I am privileged to work with people who are very interested in the Agile work flow and Continuous Integration. As I learn more about these things myself, I realise there is a common theme across everything we are trying to achieve:

Fail as quickly as possible.

As long as humans are writing code, bugs will happen and mistakes will be made; that’s entirely normal and is to be expected when creating something new. The processes we put in place are designed to catch these failures at the earliest stage we can.

If the customer sees the bug, we didn’t catch it early enough. If we find it before it goes live, we can deal with it swiftly and move on.

If we have the ability to do that, we allow people to fail without fear; which means we can try new things and push our software forward, rather than play it safe.

User Stories

User stories are one of the earliest stages of building a feature, where we sit down and describe how the user will interact with our product.

A colleague of mine suggested that this time is not just for writing cards for the Kanban board; it is also the time to address any queries and narrow down on the specifics of the requirement.

Are we building something the user actually wants? Are we implementing it correctly?

This is generally when we should consider time estimates too:

Is it realistic to fit this feature in to the next sprint? Are we underestimating how long it will take?

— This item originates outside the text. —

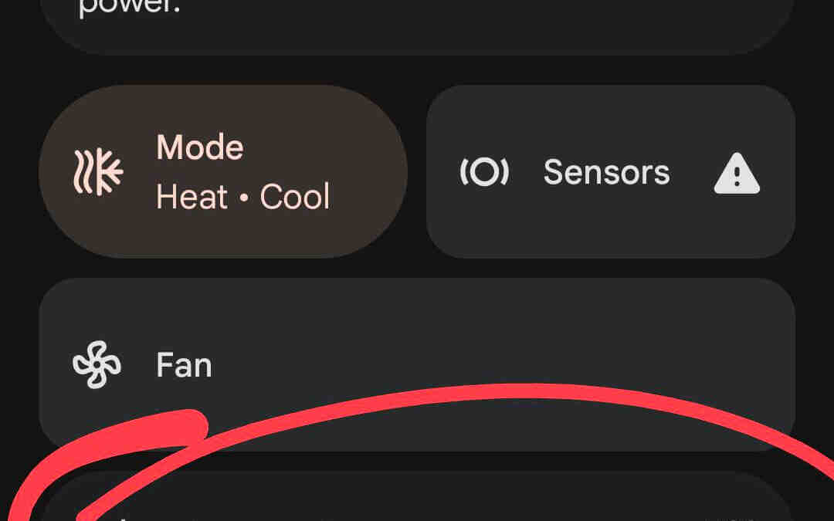
Task: Select the "Heat • Cool" mode text
Action: (242, 197)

It’s better to find this out now than two weeks down the line when we are under huge pressure to ship it. Something that can seem simple when written down can actually be incredibly difficult to implement in code. This is probably the time to have that discussion.

Unit Tests

Isn’t it cool that we can have an automated process that will catch bugs before we even commit our code to source control? If we have good unit tests around a feature, we have much more confidence that it will behave the way we intended.

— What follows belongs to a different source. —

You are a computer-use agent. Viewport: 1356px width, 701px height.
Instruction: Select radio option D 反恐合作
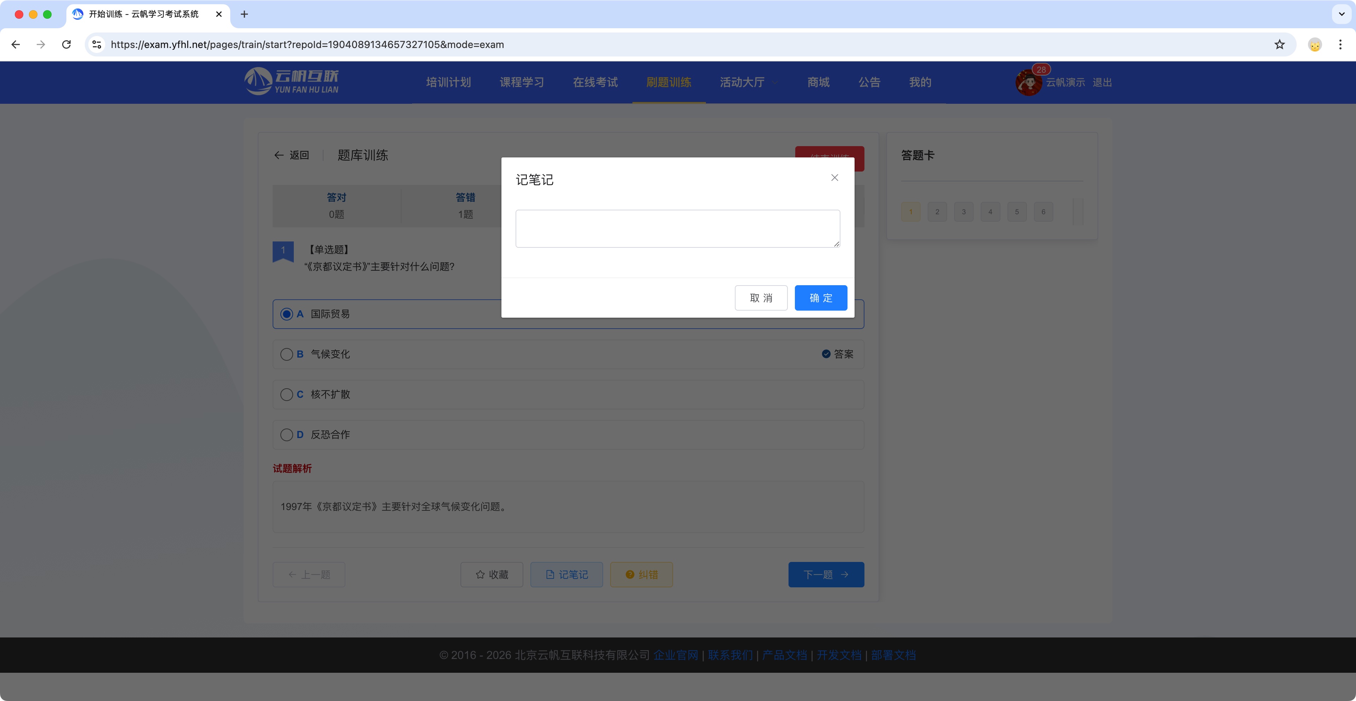coord(286,435)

Testing whether a feature works is easy. Testing the ‘edge-cases’, the unique occurrences that we don’t usually find until we’ve shipped, is hard. That’s why unit testing is so great. We can list all of the bad inputs or potential issues our code could have and know at build time whether we have coded a robust solution around those things.

Unit testing also allows us to work on the code later without fear of breaking it. We can re-factor, fix bugs and add something new; all the time knowing that the original functionality is not affected as long as the tests are passing.

This all relies on us writing good tests of course. I am still trying to learn the best practices around unit testing, but there are loads of resources out there to help.

Staging/Test Servers

Even if we are reasonably happy that the feature is as intended and the code is robust, it might be a good idea to stage it somewhere before letting it loose. In an ideal world, we would do all of our development in an environment identical to that in which the final product will run. In practice that is actually quite hard to achieve.

By deploying our code to a staging area (this is an exact replica of the live environment), we can reproduce the customer experience before releasing it into the wild. This is the time when we can catch the ‘it works on my machine’ issues that every project has. Any integration tests will also be run here.

This is also a good place for the feature to be reviewed by any stakeholders. What they are seeing should be exactly what the customer will see. If any changes are needed, it’s not too late to make them before the code finally leaves the building.

These are just some of the ways to trap problems early before they get as far as production. Did I miss any?